High-Tension Magneto System Theory of Operation – The Magnetic Circuit

in Engine Ignition and Electrical Systems

The magnetic circuit consists of a permanent multi-pole rotating magnet, a soft iron core, and pole shoes. [Figure 4-3] The magnet is geared to the aircraft engine and rotates in the gap between two pole shoes to furnish the magnetic lines of force (flux) necessary to produce an electrical voltage. The poles of the magnet are arranged in alternate polarity so that the flux can pass out of the north pole through the coil core and back to the south pole of the magnet. When the magnet is in the position shown in Figure 4-3A, the number of magnetic lines of force through the coil core is maximum because two magnetically opposite poles are perfectly aligned with the pole shoes.

Figure 4-3. Magnetic flux at three positions of the rotating magnet.

Figure 4-3. Magnetic flux at three positions of the rotating magnet.

This position of the rotating magnet is called the full register position and produces a maximum number of magnetic lines of force, flux flow clockwise through the magnetic circuit and from left to right through the coil core. When the magnet is moved away from the full register position, the amount of flux passing through the coil core begins to decrease. This occurs because the magnet’s poles are moving away from the pole shoes, allowing some lines of flux to take a shorter path through the ends of the pole shoes.

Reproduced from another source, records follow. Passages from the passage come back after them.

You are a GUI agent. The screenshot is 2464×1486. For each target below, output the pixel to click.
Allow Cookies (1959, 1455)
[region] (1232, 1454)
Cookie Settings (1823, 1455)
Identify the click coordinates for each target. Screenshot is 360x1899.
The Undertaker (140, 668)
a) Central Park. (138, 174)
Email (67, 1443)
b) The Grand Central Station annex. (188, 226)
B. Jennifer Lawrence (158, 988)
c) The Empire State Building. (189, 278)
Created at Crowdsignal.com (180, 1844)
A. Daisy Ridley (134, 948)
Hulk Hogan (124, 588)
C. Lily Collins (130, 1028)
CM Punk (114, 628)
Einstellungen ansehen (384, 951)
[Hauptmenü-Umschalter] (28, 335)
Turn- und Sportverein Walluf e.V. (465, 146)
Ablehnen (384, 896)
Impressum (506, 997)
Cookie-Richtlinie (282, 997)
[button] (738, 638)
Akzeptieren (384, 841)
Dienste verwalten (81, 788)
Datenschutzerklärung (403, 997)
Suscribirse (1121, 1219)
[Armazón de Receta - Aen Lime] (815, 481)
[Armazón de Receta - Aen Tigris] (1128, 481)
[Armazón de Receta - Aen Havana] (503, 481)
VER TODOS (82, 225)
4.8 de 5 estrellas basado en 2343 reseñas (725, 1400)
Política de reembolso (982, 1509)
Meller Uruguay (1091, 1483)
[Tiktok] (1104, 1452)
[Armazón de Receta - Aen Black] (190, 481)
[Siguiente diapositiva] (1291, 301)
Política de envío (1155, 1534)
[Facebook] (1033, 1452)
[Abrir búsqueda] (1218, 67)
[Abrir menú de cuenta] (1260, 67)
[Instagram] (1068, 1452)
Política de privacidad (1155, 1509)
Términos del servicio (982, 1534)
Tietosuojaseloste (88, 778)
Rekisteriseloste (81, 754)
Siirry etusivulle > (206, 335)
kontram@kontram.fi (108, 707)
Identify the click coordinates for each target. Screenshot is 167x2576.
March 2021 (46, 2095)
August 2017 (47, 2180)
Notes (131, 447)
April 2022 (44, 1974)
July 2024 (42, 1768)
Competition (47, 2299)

As the magnet moves farther from the full register position, more lines of flux are short circuited through the pole shoe ends. Finally, at the neutral position 45° from the full register position, all flux lines are short circuited, and no flux flows through the coil core. [Figure 4-3B] As the magnet moves from full register to the neutral position, the number of flux lines through the coil core decreases in the same manner as the gradual collapse of flux in the magnetic field of an ordinary electromagnet.

The neutral position of the magnet is where one of the poles of the magnet is centered between the pole shoes of the magnetic circuit. As the magnet is moved clockwise from this position, the lines of flux that had been short circuited through the pole shoe ends begin to flow through the coil core again. But this time, the flux lines flow through the coil core in the opposite direction. [Figure 4-3C] The flux flow reverses as the magnet moves out of the neutral position because the north pole of the rotating permanent magnet is opposite the right pole shoe instead of the left. [Figure 4-3A]

When the magnet is again moved a total of 90°, another full register position is reached with a maximum flux flow in the opposite direction. The 90° of magnet travel is shown in Figure 4-4, where a curve shows how the flux density in the coil core, without a primary coil around the core, changes as the magnet is rotated.

Figure 4-4. Change in flux density as magnet rotates.

Figure 4-4. Change in flux density as magnet rotates.

Figure 4-4 shows that as the magnet moves from the full register position 0°, flux flow decreases and reaches a zero value as it moves into the neutral position 45°. While the magnet moves through the neutral position, flux flow reverses and begins to increase as indicated by the curve below the horizontal line. At the 90° position, another position of maximum flux is reached. Thus, for one revolution 360° of the four pole magnet, there are four positions of maximum flux, four positions of zero flux, and four flux reversals.

This discussion of the magnetic circuit demonstrates how the coil core is affected by the rotating magnet. It is subjected to an increasing and decreasing magnetic field and a change in polarity each 90° of magnet travel.

When a coil of wire as part of the magneto’s primary electrical circuit is wound around the coil core, it is also affected by the varying magnetic field.